Las empanadas horneadas suelen verse distintas y tener un gusto diferente al de las fritas. Pueden quedar secas, poco doradas o sin ese crujido y jugosidad que caracteriza a una buena empanada hecha en aceite o grasa. Pero en la búsqueda de alternativas saludables, existe una técnica que permite que las preparadas al horno tengan el mismo aspecto o sabor que las fritas, pero sin recurrir a abundante aceite.
Una de las claves para lograr este resultado es preparar una masa que soporte el horneado sin resecarse. Las leudadas y las que incorporan grasa –como manteca o aceite- ofrecen más flexibilidad y un dorado más uniforme, aunque el factor más importante no es la receta exacta de la masa, sino cómo se arma la empanada y cómo se protege durante la cocción para que conserve humedad interior y consiga una corteza crujiente.

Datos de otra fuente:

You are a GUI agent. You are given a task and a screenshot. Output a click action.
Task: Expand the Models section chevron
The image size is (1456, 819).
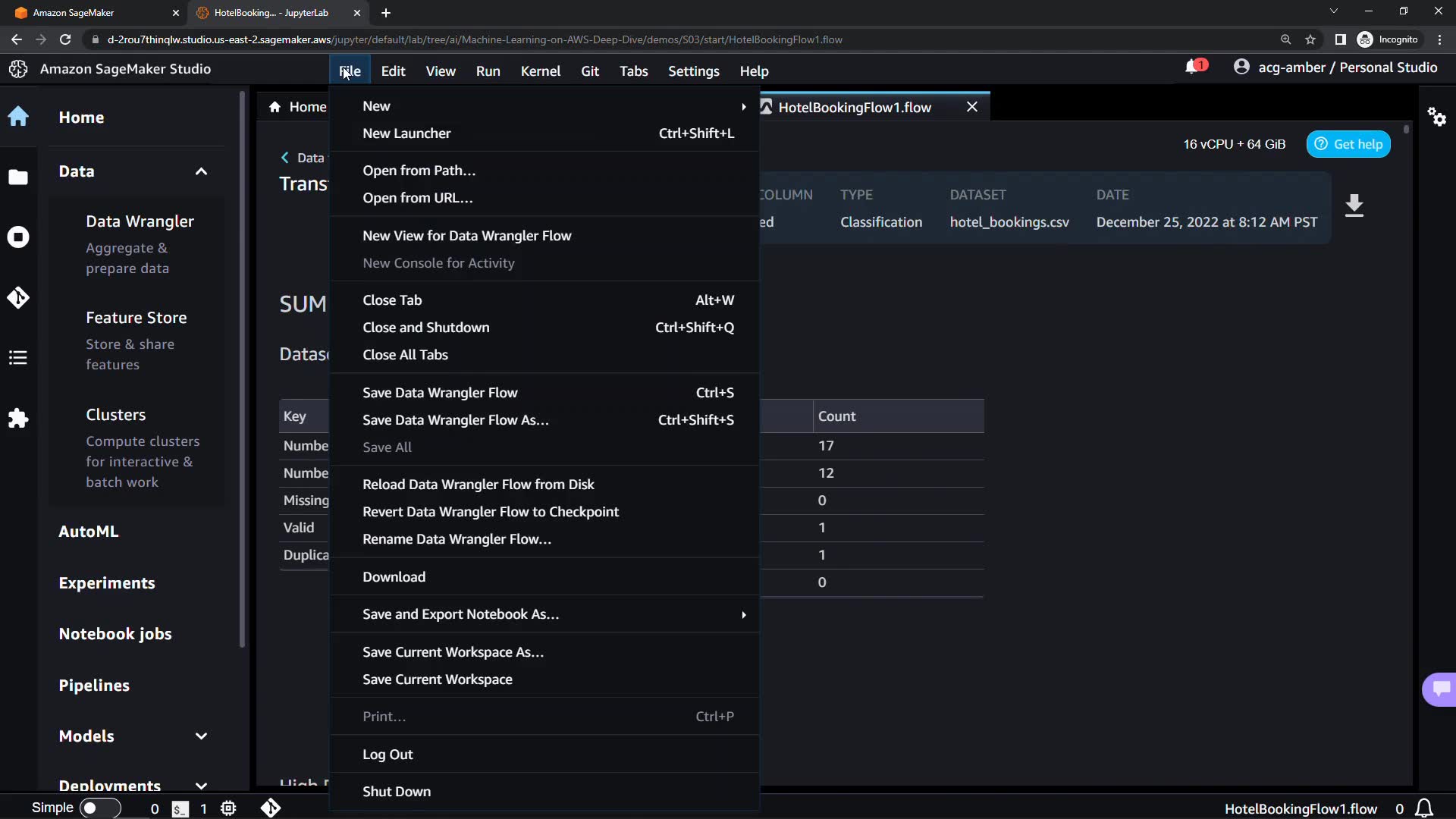[201, 736]
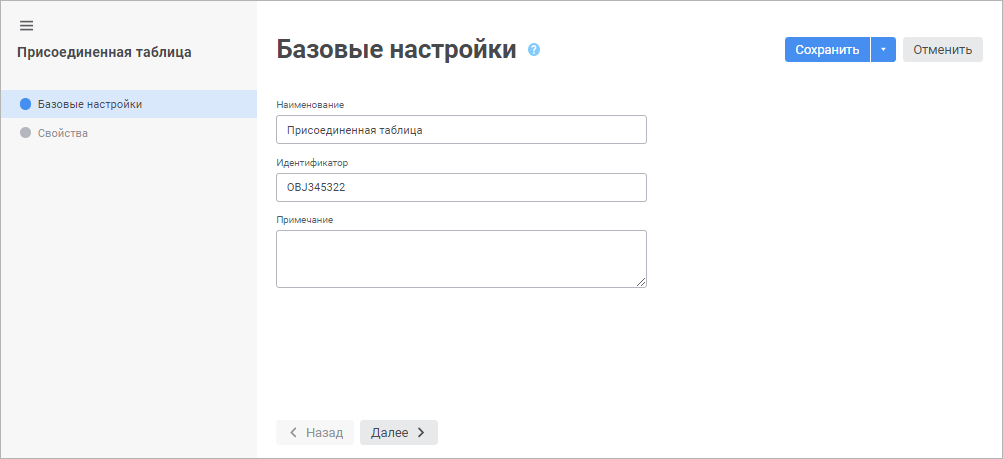Screen dimensions: 1003x459
Task: Click the Идентификатор field label
Action: coord(312,162)
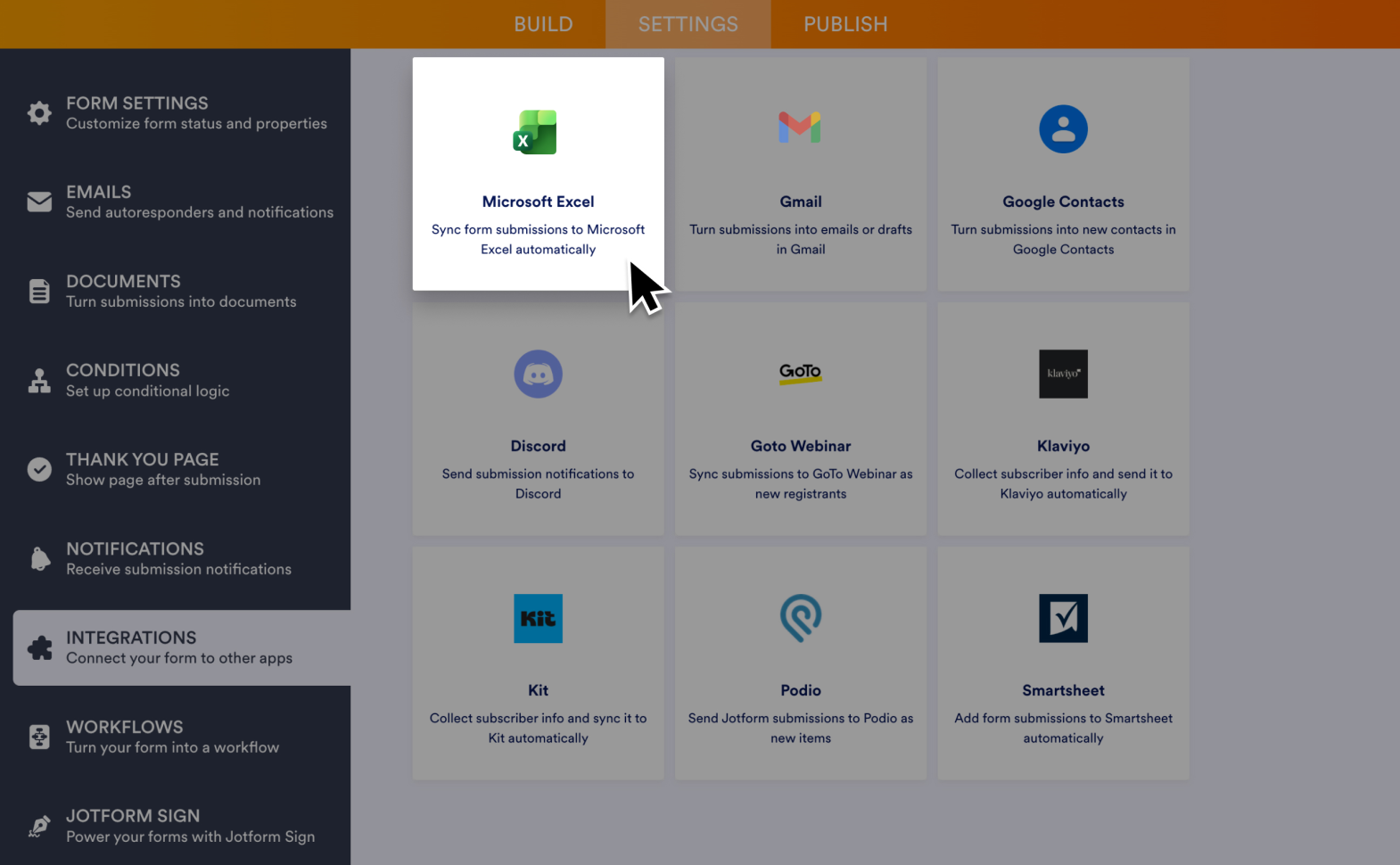Screen dimensions: 1400x865
Task: Select the SETTINGS tab
Action: pos(688,24)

Por otro lado, el relleno debe estar en su punto: ni demasiado líquido (porque humedecerá la masa) ni extremadamente seco. Si lleva carne o vegetales que suelten jugo, es recomendable reducirlos previamente en sartén para concentrar sabores y eliminar exceso de humedad. Añadir en este punto un poco de grasa ayuda a mantener jugosidad y a mimetizar la sensación de una empanada frita.

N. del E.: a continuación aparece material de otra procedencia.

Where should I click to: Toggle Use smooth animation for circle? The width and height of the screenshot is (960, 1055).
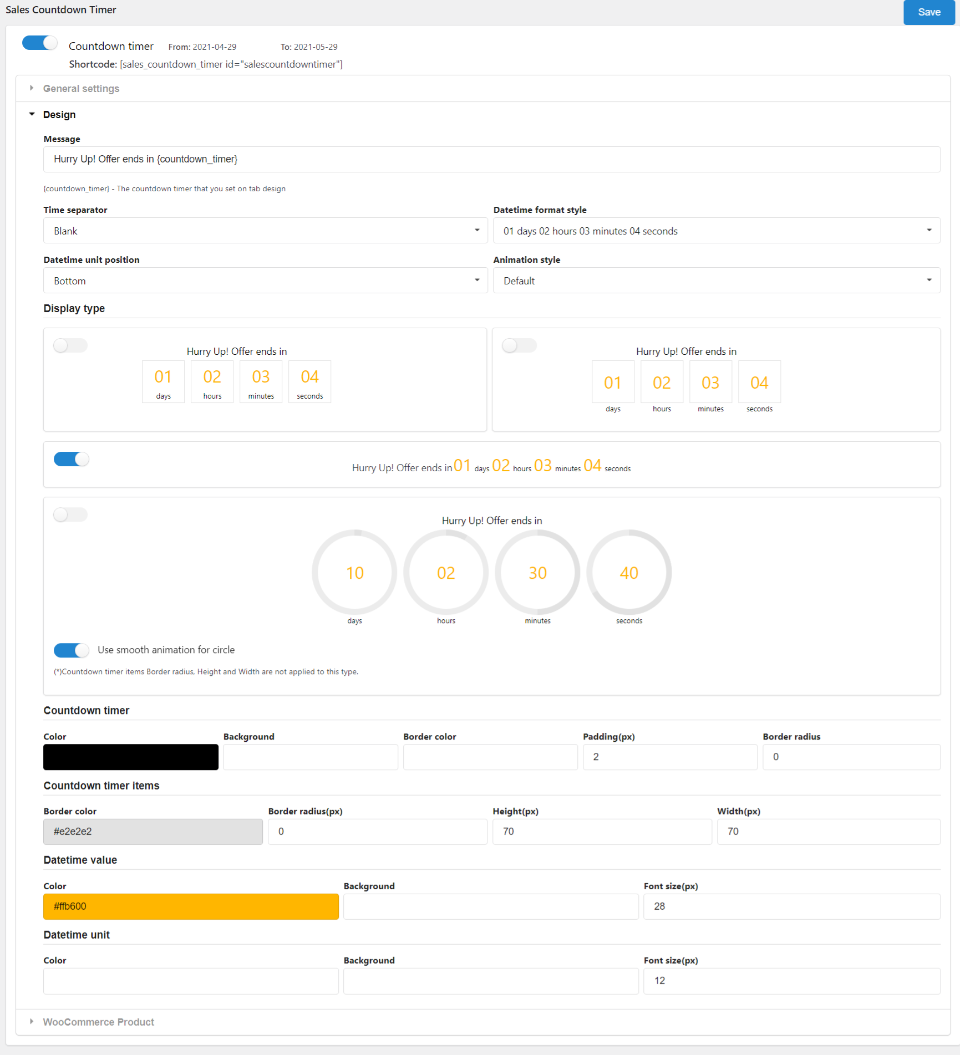(x=71, y=650)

El dorado intenso y la textura propia de la fritura provienen de la combinación de calor y grasa. La yema aporta tanto color como lípidos superficiales que reaccionan con la masa en el horno, produciendo un acabado muy similar al de la fritura. El chorrito de aceite en la bandeja y el calor directo del horno contribuyen a una base dorada y crujiente, mientras que el precalentado y el sellado correcto del borde mantienen el interior jugoso.